Ask Hannah Gray what she did on her summer vacation and she’ll tell you about her week in Gilwell Park, north of London, which she describes as “a lovely area for children and foxes.”

It wasn’t your typical kick-back vacation.

Instead, Ms. Gray, the head teacher at the Shelter Island Early Learning Center, was immersed in training to lead a “Forest Program” here for 4-year-olds — the first such program on the East End.

On the first day, her trainer took the group out to a forest where many pieces of colored yarn dangled from trees.

“It seems the fairies were here and left us something,” the trainer said.

She asked the participants to choose two pieces of yarn and find a friend who could be a best friend for life. Ms. Gray’s friend held one side of the two strings and twisted the other side while they followed instructions to look into one another’s eyes lovingly.

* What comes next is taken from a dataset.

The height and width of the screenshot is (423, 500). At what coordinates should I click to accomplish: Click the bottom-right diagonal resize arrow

The friendship bracelets each pair of friends created were worn throughout the training program.

Under the tutelage of Ms. Gray and her assistant teacher, Samantha De Mar, students this year will conduct similar exercises exploring the plant life at Sylvester Manor three days a week and then spend two days outside and inside the school at the Presbyterian Church.

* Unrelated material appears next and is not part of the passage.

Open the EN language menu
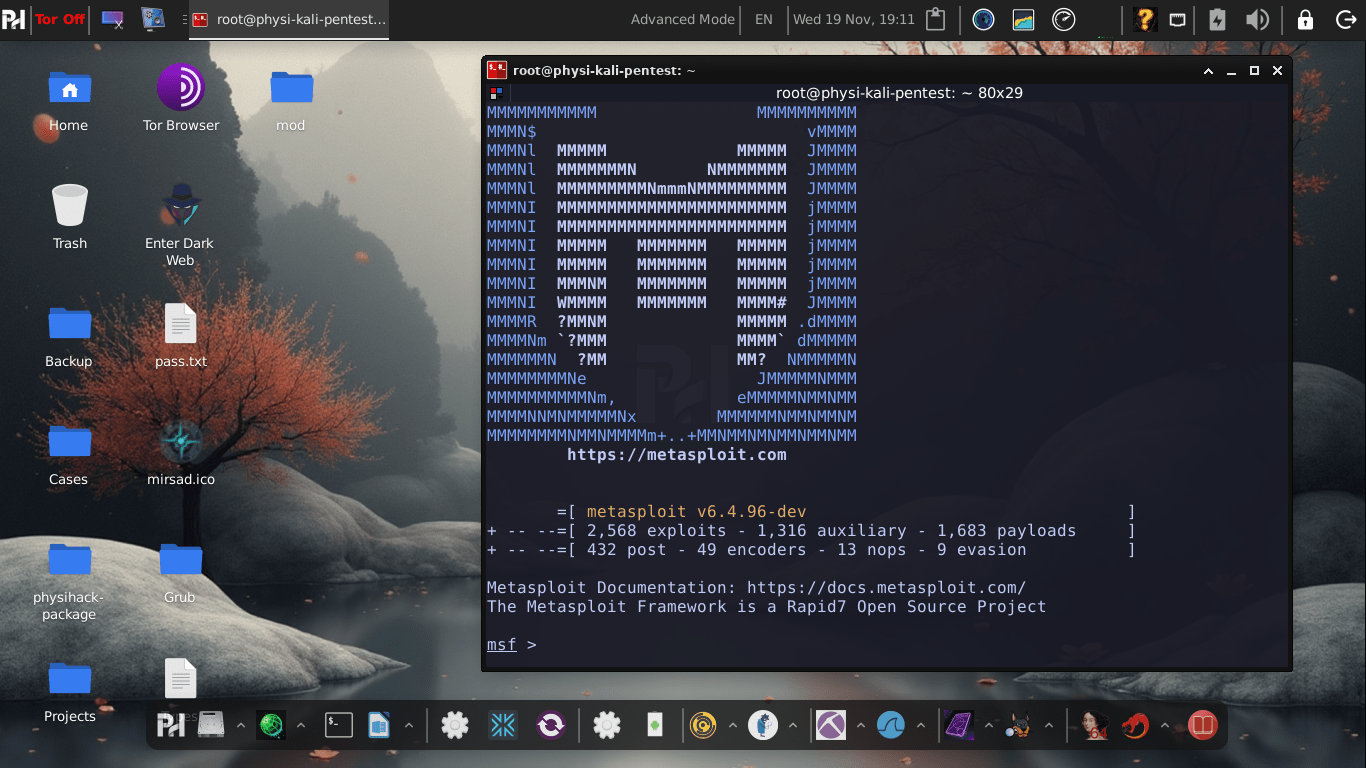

“The program will encourage learning through play-based discovery and problem solving, taking place almost exclusively in nature,” according to Early Learning Center Board President Kelly Surerus.

Ms. Gray is also trained in the Reggio Emilia approach to learning. The basic idea, according to the founder of the Reggio Emilia preschool teaching method, is that “things about children and for children are only learned from children.”

The learning environment is a key partner with students and teachers and the approach is practiced not only in the pilot Forest Program, but in the morning program for 2- and 3-year-old students.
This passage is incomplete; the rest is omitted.